Máximo espera, de brazos cruzados y en silencio, el tiempo que tardo en darme por vencida sobre ver un ave. Con el mal sabor en la boca por mi oportunidad perdida comienzo a andar de nuevo hacia el interior del edificio. El lugar es ondeante, lleno de curvas y arcos, la mitad cercana a la entrada es de exhibición, la otra mitad compone los comercios.

Mientras caminamos recuerdo los vestidos de las nobles que visitaban el instituto, y formo una imagen clara mis objetivos de compra. Después de todo, la vestimenta es una parte fundamental cuando se trata de estatus.

Máximo pasa de largo la entrada a la segunda tienda en el camino, pero yo me detengo frente a ella, es algo distinto a lo que busco, pero me siento inquieta por entrar.

—La segunda puerta del ala oeste. Hemos entrado por el este, así que aún estamos lejos —me explica con calma—. ¿Es acaso que quieres algo de esta tienda?

—Tiene pantalones —indico, señalándolos con mi dedo índice—. Nunca he visto a una noble usarlos, hace mucho tiempo que yo no tengo ninguno.

—Son deportivos, si vas a ejercitarte bien podrías llevar uno. No es como si estuvieran prohibidos. No entiendo porque no lo usan.

—Eso es porque tus dos padres son hombres —le digo, al tiempo que ruedo los ojos—. Es una regla no dicha entre las nobles, que no usamos pantalones. Pero imagino que lo deportivos son una excepción.

Sin mucho más que decir, ni de mi parte ni de la suya —que acepta mi punto sin discutir—, continuamos nuestro camino.
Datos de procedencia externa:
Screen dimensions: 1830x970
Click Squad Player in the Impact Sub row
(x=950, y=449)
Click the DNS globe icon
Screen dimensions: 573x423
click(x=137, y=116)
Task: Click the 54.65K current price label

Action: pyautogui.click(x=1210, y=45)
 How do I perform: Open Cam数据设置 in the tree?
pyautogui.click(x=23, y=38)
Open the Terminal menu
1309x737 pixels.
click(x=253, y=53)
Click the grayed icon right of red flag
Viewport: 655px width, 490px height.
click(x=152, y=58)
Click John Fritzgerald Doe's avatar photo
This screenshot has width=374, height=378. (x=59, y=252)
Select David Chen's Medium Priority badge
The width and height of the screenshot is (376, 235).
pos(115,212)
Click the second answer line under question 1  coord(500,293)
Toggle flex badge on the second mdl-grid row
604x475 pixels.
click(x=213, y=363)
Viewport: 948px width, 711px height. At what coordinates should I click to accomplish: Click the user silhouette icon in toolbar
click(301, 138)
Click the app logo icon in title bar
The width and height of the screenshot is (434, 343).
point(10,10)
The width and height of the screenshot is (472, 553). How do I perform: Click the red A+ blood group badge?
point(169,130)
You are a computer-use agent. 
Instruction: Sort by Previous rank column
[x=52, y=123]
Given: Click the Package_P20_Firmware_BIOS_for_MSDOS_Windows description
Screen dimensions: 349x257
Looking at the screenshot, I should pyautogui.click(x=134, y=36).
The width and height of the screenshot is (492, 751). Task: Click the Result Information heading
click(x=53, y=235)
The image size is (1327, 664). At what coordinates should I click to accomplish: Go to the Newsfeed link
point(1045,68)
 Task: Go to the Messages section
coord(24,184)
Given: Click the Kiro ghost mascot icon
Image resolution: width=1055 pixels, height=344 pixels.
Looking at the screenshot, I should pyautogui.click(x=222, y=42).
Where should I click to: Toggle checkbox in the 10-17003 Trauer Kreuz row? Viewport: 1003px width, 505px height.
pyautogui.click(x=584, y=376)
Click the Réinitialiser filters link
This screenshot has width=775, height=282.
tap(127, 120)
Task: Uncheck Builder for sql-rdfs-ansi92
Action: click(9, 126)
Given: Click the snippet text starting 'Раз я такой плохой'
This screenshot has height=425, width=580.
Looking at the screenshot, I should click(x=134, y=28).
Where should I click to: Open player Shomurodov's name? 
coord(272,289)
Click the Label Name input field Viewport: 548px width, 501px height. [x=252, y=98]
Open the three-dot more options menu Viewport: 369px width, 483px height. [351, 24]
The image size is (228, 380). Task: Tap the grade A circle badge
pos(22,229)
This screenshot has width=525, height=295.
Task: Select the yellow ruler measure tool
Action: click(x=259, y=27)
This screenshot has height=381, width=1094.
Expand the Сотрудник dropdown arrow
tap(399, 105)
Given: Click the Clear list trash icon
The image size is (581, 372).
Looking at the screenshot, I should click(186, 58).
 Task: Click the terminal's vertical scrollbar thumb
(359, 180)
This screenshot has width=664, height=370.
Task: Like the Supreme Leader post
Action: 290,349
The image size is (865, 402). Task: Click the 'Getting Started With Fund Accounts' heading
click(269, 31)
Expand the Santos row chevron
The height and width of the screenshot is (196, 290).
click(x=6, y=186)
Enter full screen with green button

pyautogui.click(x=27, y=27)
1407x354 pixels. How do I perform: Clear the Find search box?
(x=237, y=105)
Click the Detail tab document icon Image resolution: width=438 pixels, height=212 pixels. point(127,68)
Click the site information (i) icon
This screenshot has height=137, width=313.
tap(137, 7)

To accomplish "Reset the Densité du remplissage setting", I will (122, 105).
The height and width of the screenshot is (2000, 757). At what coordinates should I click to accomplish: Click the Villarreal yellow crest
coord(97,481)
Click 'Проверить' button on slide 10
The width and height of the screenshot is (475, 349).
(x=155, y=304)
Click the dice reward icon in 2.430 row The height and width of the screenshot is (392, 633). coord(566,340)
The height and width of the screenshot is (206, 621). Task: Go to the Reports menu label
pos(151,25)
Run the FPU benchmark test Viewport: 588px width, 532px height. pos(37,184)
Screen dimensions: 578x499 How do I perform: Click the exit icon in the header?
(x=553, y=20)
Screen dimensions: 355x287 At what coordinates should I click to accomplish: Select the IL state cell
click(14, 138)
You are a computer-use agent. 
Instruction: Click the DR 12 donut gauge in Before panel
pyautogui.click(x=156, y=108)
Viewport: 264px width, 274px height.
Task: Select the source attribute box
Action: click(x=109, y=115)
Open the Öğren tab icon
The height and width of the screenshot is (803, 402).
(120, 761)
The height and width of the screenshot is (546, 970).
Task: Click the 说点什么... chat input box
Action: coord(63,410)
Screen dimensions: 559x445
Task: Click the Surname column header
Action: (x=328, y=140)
La sensación del aire proveniente de la reserva no me causa molestias, para ser una zona de alta reforestación ubicada sobre las válvulas de filtrado del núcleo de la ciudad y siendo abundante en oxígeno por estar cerca de la frontera, yo no percibo cambio alguno. La simbiosis entre vida salvaje y civilizada era algo del mundo antes de la división, ahora un impenetrable muro magnético nos divide.

En nuestro camino hacia la tienda, no encontramos a nadie.